24 марта к 6 вечера у гроба директора собрался Лицей. Этот день навсегда запомнился Пушкину. Скажем о нем подробнее. Гроб вынесли из директорского дома и поставили на дроги. Перед ними чиновник нес орден покойного. Четыре служителя в черном платье вели лошадей, еще двое поддерживали гроб. За ними – отряд полицейских драгун; потом швейцар в траурном облачении. Далее строем шли воспитанники Лицея под присмотром надзирателя; потом – духовенство и церковный хор. Так двигалась процессия до царскосельской заставы, откуда гроб повезли в Петербург. На другой день в церкви Охтинского кладбища собрались министр Разумовский, все служащие Лицея и пятеро воспитанников, в их числе Александр Пушкин. Здесь в час последнего прощания они с Иваном Малиновским поклялись в вечной дружбе. Медный крест, наклоненный к надломленной гранитной колонне – скромный памятник, поставленный на скудные средства осиротевшей семьи, – отметил могилу лицейского директора на Охтинском кладбище. К 150-летию Лицея долголетний директор лицейского музея и редкий знаток пушкинского времени Маргарита Петровна Руденская отыскала заброшенную могилу Малиновского и добилась установления там мемориальной доски.
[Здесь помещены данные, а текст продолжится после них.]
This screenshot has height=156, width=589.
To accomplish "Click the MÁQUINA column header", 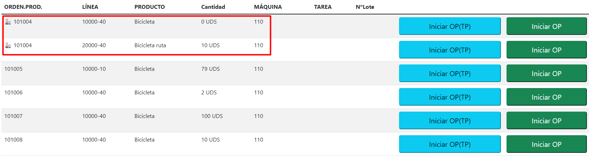I will (268, 7).
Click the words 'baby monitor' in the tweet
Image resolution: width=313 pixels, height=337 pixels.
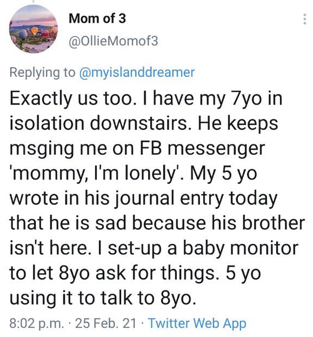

Александр Петрович Куницын (1783–1840) был самым вольнодумным, самым образованным, самым смелым, а, возможно, и самым одаренным из лицейских педагогов. Неверно только говорить, что был он самым любимым. Симпатии лицеистов были безоговорочно отданы В. Ф. Малиновскому, А. И. Галичу, отчасти Н. Ф. Кошанскому, де Будри, а позже многие (но не Пушкин!) полюбили нового директора Е. А. Энгельгардта. Куницын бывал суховат, резок с глупцами, невеждами и лентяями, не прочь подчас действовать «волевыми» методами, т. е., попросту говоря, заставить вызубрить из своих лекций то, что ученикам послабее логически усвоить не удавалось. Когда Пушкин в 1825 г. возвращался душой и мыслью к 1811-му и вспоминал Куницына:
Куницыну дань сердца и вина!Он создал нас, он воспитал наш пламень,Поставлен им краеугольный камень,Им чистая лампада возжена… –то прежде всего он имел в виду великие принципы вольнолюбия, ненависти к деспотизму, духовной и нравственной свободы, которые внушил своим питомцам Александр Петрович. Этот краеугольный камень для Пушкина оказался воистину неразрушим. Личные же отношения лицейских с Куницыным были довольно далекими и большого значения не имели…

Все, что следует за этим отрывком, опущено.